Norway’s small capital city Oslo might be pricey, but the extra outlay is worth it for the experience. As the green capital of Europe, it often feels more like a large outdoor park – beautiful and enchanting (even when it’s raining). Add to this some world-class culture and art museums and a bustling year-round music scene, you’re sure to have an eye-opening experience if you follow our handy guide!
Must spend time in nature in Hovedøya
Locals refer to Oslo as “the blue and the green with a city in-between” as, despite its intensely urban feel, Oslo city still feels like an afterthought in relation to the vast, beautiful and overwhelming nature that is accessible within minutes, no matter where you are standing.
Hopping on the B1, B2, B3 or B4 ferries from Aker Brygge will take you to largely uninhabited islands in no more than 20 minutes, and from here you can wander off into the woodland, lay out a picnic blanket, or strip off and take a dip. It’s the perfect way to relax and unwind on a warm day before heading back into town for the evening.
Must hike the Aker River until you reach the markets
Sunday is a great day to use your feet, by taking a leisurely hike up the Aker River. Near the top there are two conveniently located markets around Blå and Ingensteds in Grünerløkka are full of Knitwear, jewelry, ceramics, glass, wool, clothes, toys, paintings, bags, and curious antiques you’re unlikely to find anywhere else.
The walk encompasses much of Oslo’s industrial heritage – passing over the Aamodt bridge gives a beautiful view over the waterfall into the former factory buildings that are now the campus of the Oslo University Of The Arts.

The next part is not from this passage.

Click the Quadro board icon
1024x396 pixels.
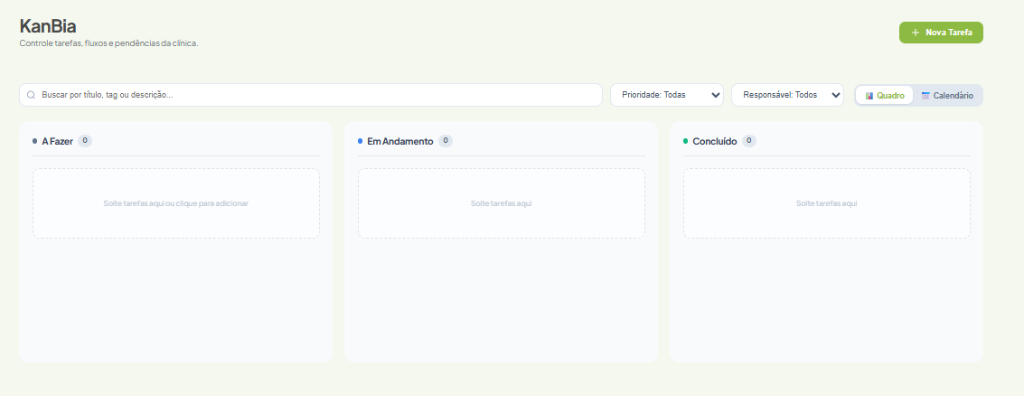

Must take a selfie in the Sculpture Park
The Sculpture Park in the Frogner Park houses more than 200 athletic and playful sculptures by Gustav Vigeland in bronze, granite, and cast iron. They capture the human form – man, woman, and child – in myriad playful poses and evocative inter-personal vignettes. Most famous are The Angry Boy, The Monolith, and The Wheel of Life. Vigeland was also responsible for the design and architectural outline of the park, which is one of Norway’s top tourist attractions, with more than one million annual visitors.
If you’re looking for good social content, the park is a meme-lovers paradise, with every sculpture, from the humorous to the serious, ready to be snapped. Get lost getting creative and let all your friends back home know that you have time to be cultured AND funny.
Must go shopping – especially records
Ok, we can’t ignore the fact any longer – prices in Norway are eye-watering high, no matter where you come from. Expect to pay between 20% to 40% more than you would expect even in an expensive city like London.
Luckily, if you are a resident of a country other than Norway, Sweden, Finland, or Denmark, you can have the Norwegian VAT (MVA) refunded at the airport when you leave the country. When you make a purchase, you must clearly state your country of residence in order to have the necessary export document filled in by store staff.
That said Oslo has a great selection of record shops too, reflecting its diverse music culture. The largest record shop for new vinyl in Oslo is Big Dipper records on Torggata 16, while Neseblod Records (Schweigaards gt 56) and Katakomben (Youngstorget 6) best represent Norway’s niche but highly regarded black metal scene (try it – you might like it!). If black metal is too niche for you, try Råkk & Rålls (Akersgata 39). Second-hand vinyl of all genres, Pop/Rock, Indie, ’60s, punk, reggae, electronica, jazz, kitsch furniture and accessories sit alongside some other treasures.